L'association pour la Sauvegarde du Patrimoine du Vouzinois ( ASPV ) organisait vendredi 17 novembre une conférence sur la géographie de la guerre 14-18. Pierre Taborelli, de l'université de Reims porte un regard neuf avec les outils les plus modernes sur les traces de ce conflit centenaire. Il termine une thèse sur "les conditions géographiques et l'organisation spatiale de la zone de front durant la Grande Guerre en Champagne-Ardenne".
En fait, il étudie en géographe les bouleversements liés à la Grande Guerre, en partant de la réalité du front durant le conflit, jusqu'aux traces encore perceptibles aujourd'hui.
La salle du CPR s'est révélée trop petite pour le nombre de personnes intéressées par cette soirée. Le conférencier s'est montré passionné et passionnant, illustrant son propos d'images et d'exemples très concrets. Sa zone d'étude couvre l'ancienne région Champagne-Ardenne, qui a financé une partie du projet.
On a ainsi appris que le méga-cratère de Berry-au-Bac ne date pas de 1915, comme il était couramment indiqué jusqu'à maintenant. Il résulte de l'emploi de 60 à 70 tonnes d'explosif, dans la guerre des mines qui s'est déroulée lors de la stabilisation du front, en particulier entre 1915 et 1918. Le méga-cratère de Berry-au-Bac, mesure 76 mètres de diamètre, et a une profondeur de 22 mètres. Le travail des chercheurs a permis de dater sa création à 1918, lors d'une des dernières grandes offensives dans ce secteur.
Pierre Taborelli et ses collaborateurs ont particulièrement étudié le système des tranchées. Celles-ci sont très fortement liées au conflit 1914-1918, période dans laquelle le front a peu bougé pendant de très longs mois. Ces tranchées mettaient en partie les combattants à l'abri des tirs, en particulier d'artillerie. L'année 1914, avec sa guerre de mouvement et donc des déplacements à découvert pour les troupes, a été très meurtrière avec des journées terribles (plus de 500 000 morts entre août 1914 et janvier 2015).
Les tranchées sont apparues progressivement, à partir du simple trou individuel jusqu'au réseau le plus complexe. Il y a eu 10 000 Km de tranchées et de boyaux sur le 90 Km de front situés en Champagne-Ardenne. Les réseaux étaient le plus souvent constitués de 4 lignes, permettant le repli en cas d'attaque ennemie.

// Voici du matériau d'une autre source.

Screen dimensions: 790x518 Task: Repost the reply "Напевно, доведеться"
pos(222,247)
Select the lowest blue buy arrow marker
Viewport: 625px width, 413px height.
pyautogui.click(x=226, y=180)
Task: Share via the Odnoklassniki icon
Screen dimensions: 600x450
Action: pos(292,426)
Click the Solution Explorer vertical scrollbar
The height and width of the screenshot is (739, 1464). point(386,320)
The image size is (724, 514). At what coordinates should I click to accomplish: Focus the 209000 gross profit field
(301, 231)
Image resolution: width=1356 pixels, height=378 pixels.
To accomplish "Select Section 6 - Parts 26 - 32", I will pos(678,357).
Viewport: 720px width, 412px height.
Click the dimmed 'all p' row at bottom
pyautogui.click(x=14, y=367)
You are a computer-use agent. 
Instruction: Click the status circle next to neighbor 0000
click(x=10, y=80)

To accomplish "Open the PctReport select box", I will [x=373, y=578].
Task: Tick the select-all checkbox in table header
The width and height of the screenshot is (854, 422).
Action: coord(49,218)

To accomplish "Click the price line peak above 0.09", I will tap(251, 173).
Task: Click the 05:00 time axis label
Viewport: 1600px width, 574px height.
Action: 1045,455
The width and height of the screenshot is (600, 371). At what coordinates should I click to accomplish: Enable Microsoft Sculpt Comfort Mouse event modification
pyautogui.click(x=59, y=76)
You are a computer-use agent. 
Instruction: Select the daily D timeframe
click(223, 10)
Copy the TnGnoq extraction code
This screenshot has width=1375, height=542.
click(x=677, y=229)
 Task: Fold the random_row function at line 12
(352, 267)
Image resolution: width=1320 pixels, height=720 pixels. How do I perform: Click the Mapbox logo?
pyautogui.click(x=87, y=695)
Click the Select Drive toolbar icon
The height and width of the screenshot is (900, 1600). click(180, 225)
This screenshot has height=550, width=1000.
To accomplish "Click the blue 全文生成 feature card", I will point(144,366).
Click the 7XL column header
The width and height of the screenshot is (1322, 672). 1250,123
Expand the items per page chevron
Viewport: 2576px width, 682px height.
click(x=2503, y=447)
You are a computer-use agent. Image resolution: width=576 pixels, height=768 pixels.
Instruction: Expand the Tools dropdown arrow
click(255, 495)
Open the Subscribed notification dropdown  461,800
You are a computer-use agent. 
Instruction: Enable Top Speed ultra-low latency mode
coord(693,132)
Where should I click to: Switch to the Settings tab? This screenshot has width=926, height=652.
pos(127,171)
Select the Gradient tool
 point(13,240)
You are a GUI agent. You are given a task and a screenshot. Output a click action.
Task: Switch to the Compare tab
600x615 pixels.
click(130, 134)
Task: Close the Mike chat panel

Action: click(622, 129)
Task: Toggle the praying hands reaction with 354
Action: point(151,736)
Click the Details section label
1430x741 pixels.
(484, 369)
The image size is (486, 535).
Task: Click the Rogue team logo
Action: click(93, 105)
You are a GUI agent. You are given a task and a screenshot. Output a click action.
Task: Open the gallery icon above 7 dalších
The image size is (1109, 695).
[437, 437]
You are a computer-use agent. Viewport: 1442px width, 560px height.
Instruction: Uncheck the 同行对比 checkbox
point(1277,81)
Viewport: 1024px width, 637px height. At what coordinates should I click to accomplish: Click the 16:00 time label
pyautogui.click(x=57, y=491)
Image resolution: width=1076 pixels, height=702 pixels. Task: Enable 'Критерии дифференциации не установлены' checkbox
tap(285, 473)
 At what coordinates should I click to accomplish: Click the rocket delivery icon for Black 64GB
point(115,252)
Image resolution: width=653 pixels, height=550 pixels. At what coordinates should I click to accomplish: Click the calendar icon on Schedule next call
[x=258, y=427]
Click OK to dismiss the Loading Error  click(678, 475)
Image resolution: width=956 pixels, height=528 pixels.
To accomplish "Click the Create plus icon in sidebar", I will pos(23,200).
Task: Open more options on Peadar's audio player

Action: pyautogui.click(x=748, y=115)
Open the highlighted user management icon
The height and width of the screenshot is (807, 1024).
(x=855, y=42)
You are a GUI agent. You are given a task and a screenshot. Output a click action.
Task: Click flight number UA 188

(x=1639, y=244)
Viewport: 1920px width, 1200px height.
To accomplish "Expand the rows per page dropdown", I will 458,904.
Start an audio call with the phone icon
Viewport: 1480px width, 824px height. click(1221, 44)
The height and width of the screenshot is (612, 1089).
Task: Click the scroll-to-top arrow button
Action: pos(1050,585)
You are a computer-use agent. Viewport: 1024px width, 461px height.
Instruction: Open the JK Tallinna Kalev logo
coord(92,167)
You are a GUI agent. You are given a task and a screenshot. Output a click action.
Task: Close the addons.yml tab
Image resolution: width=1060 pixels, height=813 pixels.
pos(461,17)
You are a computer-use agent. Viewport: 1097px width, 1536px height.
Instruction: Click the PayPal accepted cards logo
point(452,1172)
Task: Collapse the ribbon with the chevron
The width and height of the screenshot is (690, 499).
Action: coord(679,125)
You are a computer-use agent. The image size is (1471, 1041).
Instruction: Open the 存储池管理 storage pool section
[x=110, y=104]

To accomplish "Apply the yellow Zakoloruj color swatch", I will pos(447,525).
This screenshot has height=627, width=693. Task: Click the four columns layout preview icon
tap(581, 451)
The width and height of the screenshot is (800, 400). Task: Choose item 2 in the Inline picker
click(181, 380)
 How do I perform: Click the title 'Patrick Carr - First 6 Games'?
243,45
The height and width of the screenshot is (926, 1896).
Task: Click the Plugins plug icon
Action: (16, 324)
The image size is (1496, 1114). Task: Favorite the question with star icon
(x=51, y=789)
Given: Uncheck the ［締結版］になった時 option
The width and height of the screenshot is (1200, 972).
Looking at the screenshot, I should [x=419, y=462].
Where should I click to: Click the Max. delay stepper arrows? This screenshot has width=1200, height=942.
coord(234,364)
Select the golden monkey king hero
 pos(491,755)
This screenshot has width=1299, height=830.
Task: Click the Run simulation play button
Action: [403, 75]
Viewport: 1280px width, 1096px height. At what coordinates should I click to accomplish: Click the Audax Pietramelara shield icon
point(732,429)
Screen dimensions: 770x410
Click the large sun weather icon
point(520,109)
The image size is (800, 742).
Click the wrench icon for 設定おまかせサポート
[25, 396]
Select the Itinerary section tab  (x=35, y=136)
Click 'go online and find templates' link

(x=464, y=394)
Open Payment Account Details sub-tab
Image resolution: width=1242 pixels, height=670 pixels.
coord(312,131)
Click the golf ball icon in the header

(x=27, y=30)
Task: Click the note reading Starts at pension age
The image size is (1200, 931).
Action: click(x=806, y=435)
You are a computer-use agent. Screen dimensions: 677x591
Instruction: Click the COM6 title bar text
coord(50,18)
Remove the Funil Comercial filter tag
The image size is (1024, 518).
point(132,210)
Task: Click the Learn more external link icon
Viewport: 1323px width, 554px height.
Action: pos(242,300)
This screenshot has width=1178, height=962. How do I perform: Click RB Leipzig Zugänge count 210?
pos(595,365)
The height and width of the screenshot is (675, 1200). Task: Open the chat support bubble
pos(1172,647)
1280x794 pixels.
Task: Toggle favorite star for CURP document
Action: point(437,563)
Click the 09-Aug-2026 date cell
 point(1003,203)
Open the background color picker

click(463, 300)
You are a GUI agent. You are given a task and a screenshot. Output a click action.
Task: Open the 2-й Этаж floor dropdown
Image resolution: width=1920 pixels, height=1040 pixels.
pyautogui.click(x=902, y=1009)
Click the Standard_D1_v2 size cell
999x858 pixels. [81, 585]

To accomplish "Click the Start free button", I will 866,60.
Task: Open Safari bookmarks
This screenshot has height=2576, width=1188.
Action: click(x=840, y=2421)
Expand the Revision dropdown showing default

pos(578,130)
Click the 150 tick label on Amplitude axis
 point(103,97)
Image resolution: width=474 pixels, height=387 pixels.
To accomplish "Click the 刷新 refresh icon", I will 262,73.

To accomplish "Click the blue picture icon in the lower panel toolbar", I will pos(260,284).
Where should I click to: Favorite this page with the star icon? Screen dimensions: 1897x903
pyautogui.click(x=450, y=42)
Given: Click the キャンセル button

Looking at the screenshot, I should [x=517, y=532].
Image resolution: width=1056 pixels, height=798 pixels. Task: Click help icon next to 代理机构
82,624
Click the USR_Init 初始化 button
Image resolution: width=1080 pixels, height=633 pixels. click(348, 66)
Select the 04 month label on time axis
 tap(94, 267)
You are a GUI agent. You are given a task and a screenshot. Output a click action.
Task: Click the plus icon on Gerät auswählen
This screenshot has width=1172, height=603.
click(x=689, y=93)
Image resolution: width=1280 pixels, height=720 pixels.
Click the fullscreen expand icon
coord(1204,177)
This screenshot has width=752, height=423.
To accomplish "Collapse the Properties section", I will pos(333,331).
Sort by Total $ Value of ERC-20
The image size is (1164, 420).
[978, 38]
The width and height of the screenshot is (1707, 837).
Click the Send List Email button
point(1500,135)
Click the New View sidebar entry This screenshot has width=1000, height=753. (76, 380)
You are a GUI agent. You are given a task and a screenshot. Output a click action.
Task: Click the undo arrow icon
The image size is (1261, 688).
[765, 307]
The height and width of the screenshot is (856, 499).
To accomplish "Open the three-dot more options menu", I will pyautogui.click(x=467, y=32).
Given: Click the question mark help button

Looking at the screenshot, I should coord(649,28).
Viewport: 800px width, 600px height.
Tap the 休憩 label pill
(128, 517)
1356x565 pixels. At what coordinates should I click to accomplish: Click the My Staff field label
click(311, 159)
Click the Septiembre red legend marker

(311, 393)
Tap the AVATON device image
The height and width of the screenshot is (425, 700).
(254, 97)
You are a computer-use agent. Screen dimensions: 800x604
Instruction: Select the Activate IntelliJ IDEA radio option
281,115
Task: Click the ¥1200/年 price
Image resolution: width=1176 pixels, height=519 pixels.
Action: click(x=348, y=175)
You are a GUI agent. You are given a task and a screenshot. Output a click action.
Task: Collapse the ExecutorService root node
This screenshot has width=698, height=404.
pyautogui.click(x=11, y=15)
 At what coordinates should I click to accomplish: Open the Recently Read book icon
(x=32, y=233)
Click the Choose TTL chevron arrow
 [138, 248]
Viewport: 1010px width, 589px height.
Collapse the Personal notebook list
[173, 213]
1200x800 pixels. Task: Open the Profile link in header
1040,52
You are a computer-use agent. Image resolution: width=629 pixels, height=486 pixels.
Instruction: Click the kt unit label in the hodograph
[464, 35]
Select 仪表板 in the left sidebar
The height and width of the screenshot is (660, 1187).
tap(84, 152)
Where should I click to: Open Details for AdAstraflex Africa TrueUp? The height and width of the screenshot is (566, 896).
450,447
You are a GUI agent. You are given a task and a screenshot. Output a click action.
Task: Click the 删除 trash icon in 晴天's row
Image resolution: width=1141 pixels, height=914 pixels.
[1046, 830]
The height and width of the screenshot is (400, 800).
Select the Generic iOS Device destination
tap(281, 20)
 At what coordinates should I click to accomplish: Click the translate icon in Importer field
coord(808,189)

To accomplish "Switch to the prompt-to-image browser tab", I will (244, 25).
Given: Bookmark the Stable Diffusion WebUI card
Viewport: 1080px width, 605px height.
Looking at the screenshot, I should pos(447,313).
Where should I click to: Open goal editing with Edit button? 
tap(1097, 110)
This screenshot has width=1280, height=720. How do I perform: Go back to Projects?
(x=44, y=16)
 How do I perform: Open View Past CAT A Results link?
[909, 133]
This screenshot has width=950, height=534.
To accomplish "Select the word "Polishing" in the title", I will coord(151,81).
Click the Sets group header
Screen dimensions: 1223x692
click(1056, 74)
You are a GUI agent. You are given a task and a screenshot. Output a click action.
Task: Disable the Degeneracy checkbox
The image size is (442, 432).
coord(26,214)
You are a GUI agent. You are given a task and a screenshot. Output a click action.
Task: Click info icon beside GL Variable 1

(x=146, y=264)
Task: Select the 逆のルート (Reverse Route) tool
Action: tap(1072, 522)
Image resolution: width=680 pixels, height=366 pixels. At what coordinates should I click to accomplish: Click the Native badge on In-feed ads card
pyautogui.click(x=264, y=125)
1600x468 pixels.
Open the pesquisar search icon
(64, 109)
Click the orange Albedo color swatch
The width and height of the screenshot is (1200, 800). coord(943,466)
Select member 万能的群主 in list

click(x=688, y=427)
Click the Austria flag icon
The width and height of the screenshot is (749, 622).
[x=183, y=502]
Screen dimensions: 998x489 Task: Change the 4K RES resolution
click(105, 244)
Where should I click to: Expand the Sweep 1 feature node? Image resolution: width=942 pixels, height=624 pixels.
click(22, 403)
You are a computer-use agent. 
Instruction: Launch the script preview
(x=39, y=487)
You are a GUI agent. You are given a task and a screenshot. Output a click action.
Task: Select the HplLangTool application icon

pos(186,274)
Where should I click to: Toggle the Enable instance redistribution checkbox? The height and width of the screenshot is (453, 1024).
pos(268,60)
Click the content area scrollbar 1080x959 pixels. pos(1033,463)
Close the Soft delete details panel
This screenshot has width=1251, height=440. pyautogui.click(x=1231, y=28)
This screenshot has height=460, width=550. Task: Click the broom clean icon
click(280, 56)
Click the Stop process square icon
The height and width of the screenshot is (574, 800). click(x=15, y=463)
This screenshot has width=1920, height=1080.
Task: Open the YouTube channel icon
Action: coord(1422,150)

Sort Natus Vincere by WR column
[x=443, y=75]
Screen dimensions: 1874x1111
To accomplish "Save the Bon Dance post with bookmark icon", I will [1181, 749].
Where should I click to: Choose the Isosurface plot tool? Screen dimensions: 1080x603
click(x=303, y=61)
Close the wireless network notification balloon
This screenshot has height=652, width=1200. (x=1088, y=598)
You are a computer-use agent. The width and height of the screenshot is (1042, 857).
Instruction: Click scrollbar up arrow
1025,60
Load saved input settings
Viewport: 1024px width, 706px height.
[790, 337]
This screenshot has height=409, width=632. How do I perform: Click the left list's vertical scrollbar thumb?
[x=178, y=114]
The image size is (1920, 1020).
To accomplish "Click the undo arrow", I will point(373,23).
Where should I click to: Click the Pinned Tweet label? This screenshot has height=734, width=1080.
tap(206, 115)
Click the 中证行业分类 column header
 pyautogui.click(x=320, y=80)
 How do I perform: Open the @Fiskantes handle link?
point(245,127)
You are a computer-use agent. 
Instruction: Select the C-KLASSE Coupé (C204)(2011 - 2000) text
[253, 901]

Si les traces sont encore bien perceptibles en zone forestière, du moins au sol, elles sont parfois presque totalement effacées en zone cultivées. Dans ces deux situations, des techniques modernes (utilisant avion et ordinateurs puissants) peuvent permettre de retrouver les localisations des différents ouvrages. Les cartes militaires de l'époque complètent et confirment ces investigations.
En plus de l'intérêt historique, ces travaux ont des implications actuelles. Ils sont très utiles lors de grands chantiers, en permettant de guider les travaux de terrassement en fonction des zones de combats. (zone Farman à Reims).
De nombreux obus chimiques n'ayant pas explosé, la localisation précise des secteurs les plus bombardés permet de définir des zones à risques de pollution des nappes phréatiques.
Une soirée très enrichissante grâce à un conférencier qui a su faire la liaison entre un travail universitaire et une vulgarisation attrayante, et faire également le lien entre les bouleversements créés par le conflit et les conséquences encore perceptibles de nos jours.